### Source document
Anyone who has used iPad or iPhone or an Android device can tell that devices
like these, not Symbian or WAP or Brew or whatever, are the future. Those
other platforms might catch up, but for now they lag abysmally behind in terms
of user experience. And so while they might outnumber iOS and Android for now,
that numerical advantage can not last.

Walk around a Y-Combinator event (or CES, or E3, or anywhere else where
leading edge alpha geeks congregate) and count phones. I'd be willing to wager
a lot of money you'd see a bunch of iOS and Android devices, a few
blackberries, and a smattering of ancient nokia and samsung free phones held
by users who "just want to make calls" (and thus aren't going to be reachable
by any apps at all, WAP or Java or otherwise).

So, yes, a company developing an app today for iOS or Android isn't going to
make their money back on the platform as it stands in any reasonable amount of
time. But a company or developer who positions themselves to be on top of a
platform that is rising meteorically (and will displace literally billions of
feature phones over the next decade and a half as moore's law drops silicon
costs by a factor of 1000) is going to do well.

### Material

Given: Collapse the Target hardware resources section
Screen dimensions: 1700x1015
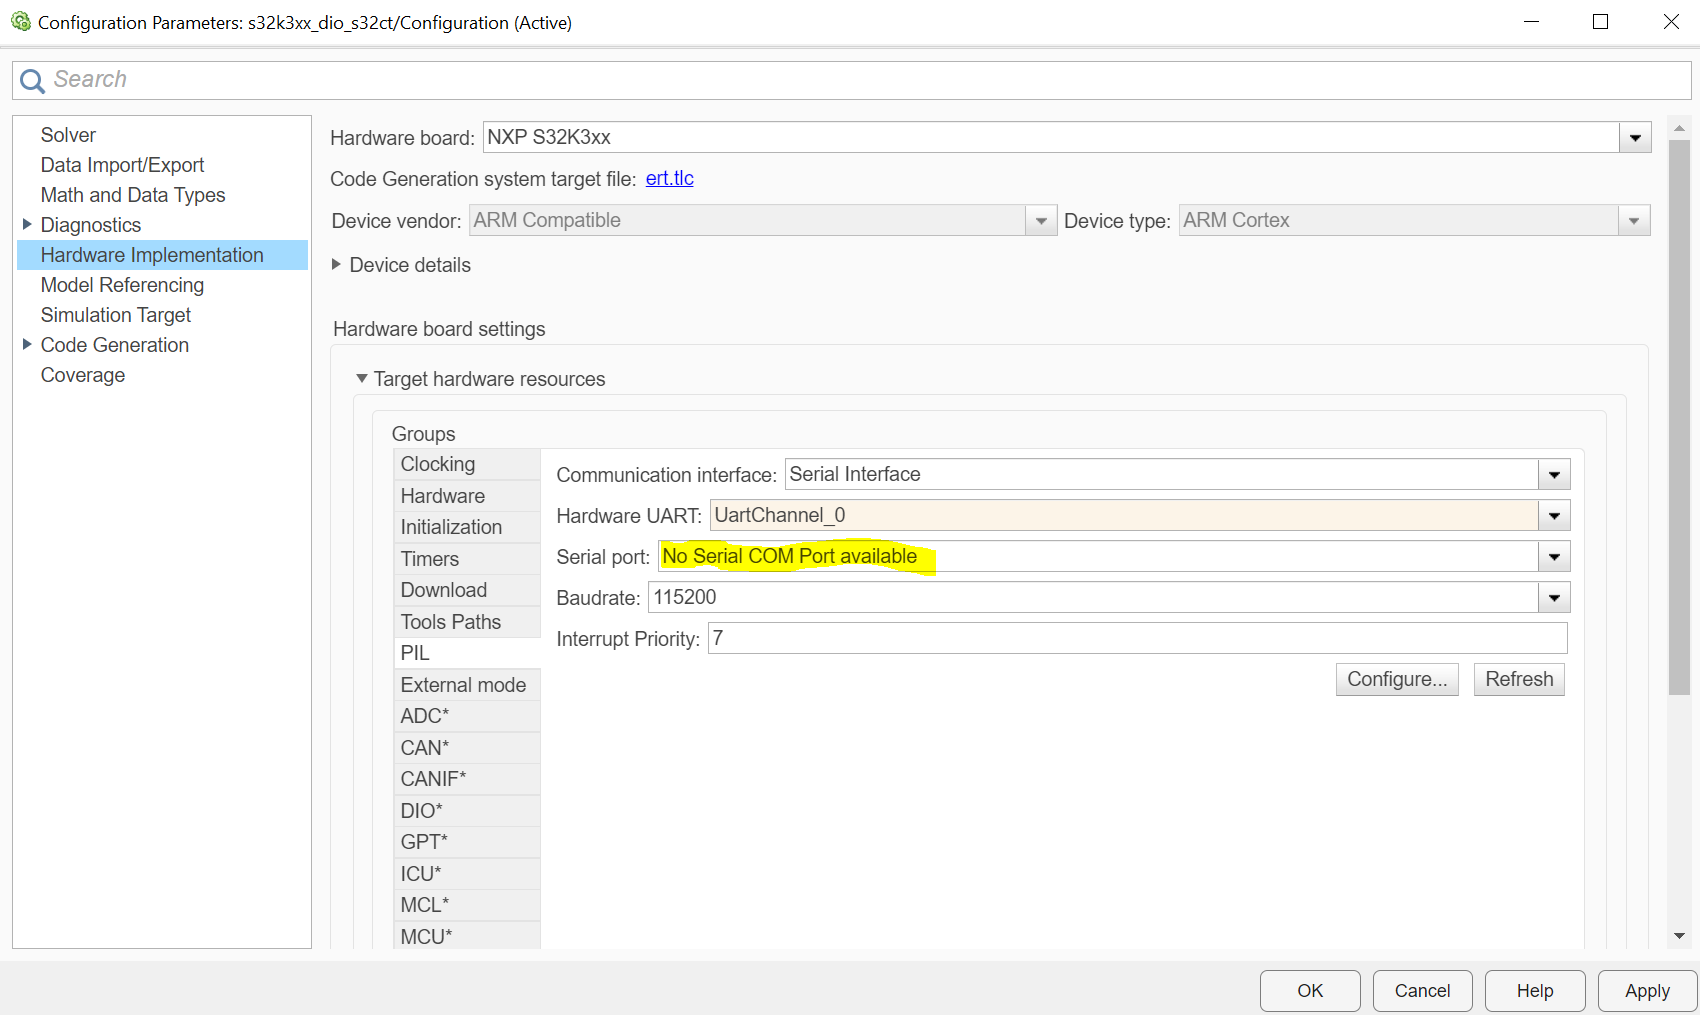Looking at the screenshot, I should coord(362,378).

### Work to be completed
Please repeat everything in the comment on phone platforms from "Walk around a" down to "Java or otherwise).", word for word.

### Solution to this exercise
Walk around a Y-Combinator event (or CES, or E3, or anywhere else where
leading edge alpha geeks congregate) and count phones. I'd be willing to wager
a lot of money you'd see a bunch of iOS and Android devices, a few
blackberries, and a smattering of ancient nokia and samsung free phones held
by users who "just want to make calls" (and thus aren't going to be reachable
by any apps at all, WAP or Java or otherwise).